The day when Brandon Cherlone murdered...
chapter 1: A Final Day For A Murderer (part 1)
Hari ini keadaan toko Cheap and Smart Fashion cukup ramai. Bagi seorang asisten manajernya yang bernama Daxton Phelps. Tinggi besar, perut agak buncit, wajah dihiasi kumis dan janggut yang tak terurus, dan cukup banyak tato memenuhi kedua lengannya yang berotot.
Pukul sembilan pagi lewat beberapa menit...
Laki-laki yang terlihat macho itu sedang mengamati beberapa koleksi pakaian yang terpajang di salah satu sisi toko. Di tengah asyiknya mengamati, kedua telinga lebarnya mendengar percakapan seru sepasang laki-laki dan perempuan yang cukup dekat dengan tempatnya berada.
"Punyamu bagus, dan sungguh indah. Aku sangat menyukainya," terdengar si laki-laki sedang merayu pasangannya.
"Kalau kau bukan saudara kandungku, sudah kuhajar tulang keringmu," sahut si perempuan dengan nada agak bercanda.

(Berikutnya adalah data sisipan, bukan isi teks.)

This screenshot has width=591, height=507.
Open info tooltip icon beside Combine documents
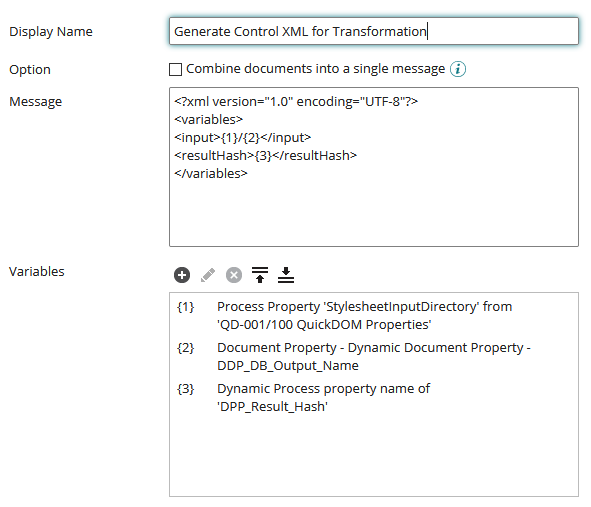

Merasa penasaran, Daxton melangkah menuju sumber suara. Tapi mendadak seorang pemuda menghampirinya sambil membawa sebuah ikat pinggang. Menanyakan apakah barang pilihannya termasuk dalam diskon yang tertera pada layar komunikasi toko yang tak jauh dari situ.
Pemuda itu merasa puas dengan jawaban rinci dari mulut Daxton. Dan seperti yang diharapkan sang asisten manajer, dia kembali menuju tempat di mana ikat pinggang tersebut dipajang sambil mengangguk-angguk senang.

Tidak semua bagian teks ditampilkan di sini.